When sales associates were true relationship professionals, rather than order takers, who engaged customers in dialog to uncover needs, who consulted rather than forced a hard sell.

When consumers had more time on their hands and social shopping outings were an ideal means of getting caught up on friendship.

Interestingly, it looks like not all is lost. In fact, technology offers profound social implications for the retail experience - not necessarily as a result of the kind of scenario described in Prototype Store Checkouts Inspired by Internet Shopping Experiences [which I consider more of an efficiency enhancer], but rather because of the tools of social media that allow us to transfer and enhance the social elements of shopping on the consumer's terms. Through blogs, comments, comparisons and other new e-commerce tools.

Take the tools described in Social shopping is poised for growth that "enable two or more consumers in different locations to view the same product on an e-commerce site while trading comments back and forth." Example: Charlotte Russe and DecisionStep's ShopTogether service [definitely check out the demonstration video; I'm in awe over the options available for sharing and the ease of it] which has resulted in shopping not just with friends, but also with parents, siblings and other family members.

Very interesting.

[Here is ShopTogether applied to Area Rugs!]
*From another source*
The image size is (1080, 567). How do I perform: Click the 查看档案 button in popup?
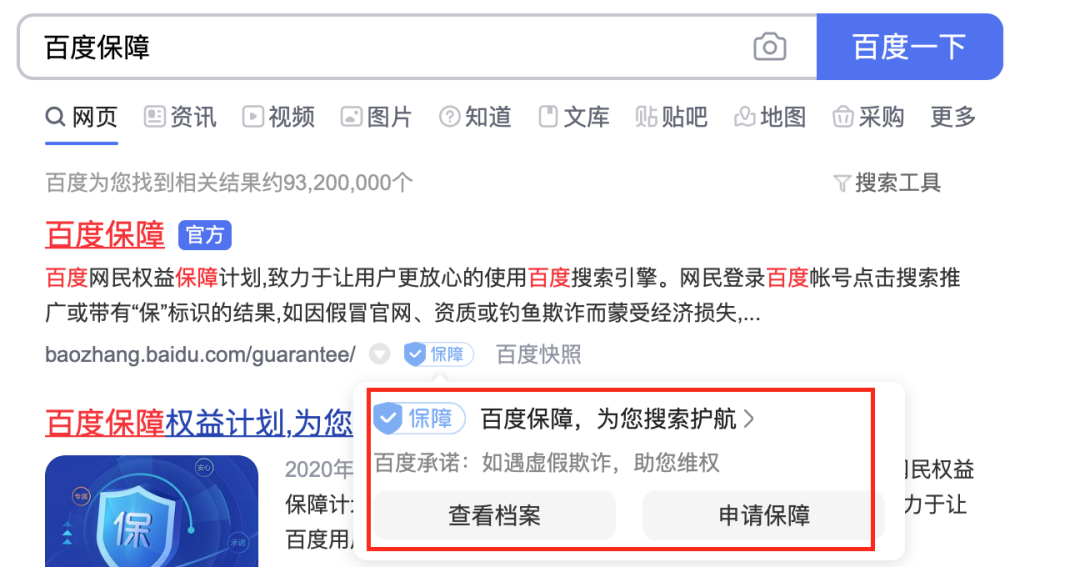(x=495, y=515)
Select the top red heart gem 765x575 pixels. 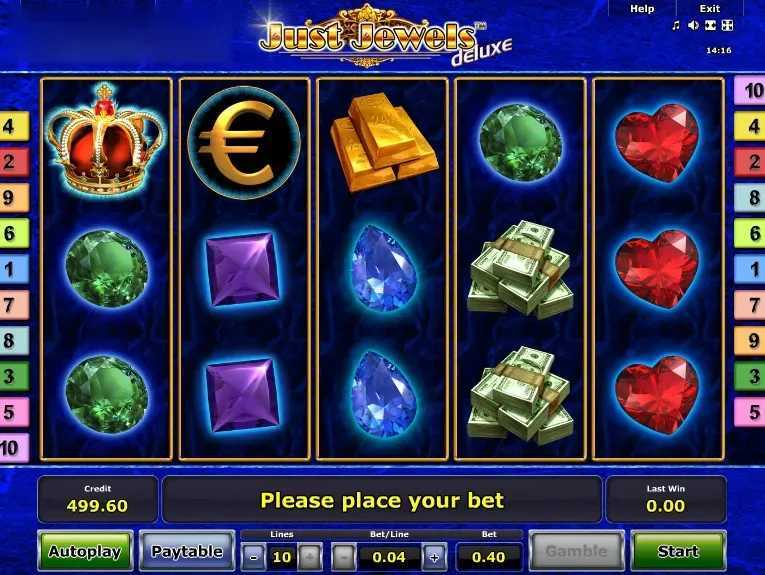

How Retailers Can Benefit From Social Media offers additional examples of retailers using social media - such as ratings, reviews, recommendations, blogs, forums and photo sharing - to "transform their Web properties into online destinations with vibrant communities" by creating a "compelling content experience" which can lead to long-term trust and loyalty. Check out Whole Foods and its forums, and Comcast's Vehix.com.

Vehix.com is worth exploring. I love how clean the site it; not your typical car buying experience! Notice the ratings and reviews, and the community tab.

[The article also refers to Circuit City leveraging social media tools to help shoppers make decisions via integrated forums, but I couldn't find any signs of it other than references to Twitter and Facebook. Plus, the busy-ness of the website turned me off. If I missed it completely, could you let me know?]

According to a study by Ketchum and the University of Southern California's Annenberg Strategic PR Center, and described in Blogs making a bigger impact at the point of purchase, study finds, "consumers are more frequently basing their buying decisions on information gleaned from shopping Web sites, blogs, and social networking sites." That includes perspectives from peers. I love the article's characterization of Google as the "world's largest publication" because so many consumers [myself included] start their shopping at a search engine's query window.

You can glean more details from the study in Survey Reveals Media Channel Lines Continue to Blur about the 2008 US Media Myths & Realities survey.

Does your own personal online activity parallel any of these observations about online resources?

What's your reaction? How might online and digital social add analog social to your retail experience? What are the implications?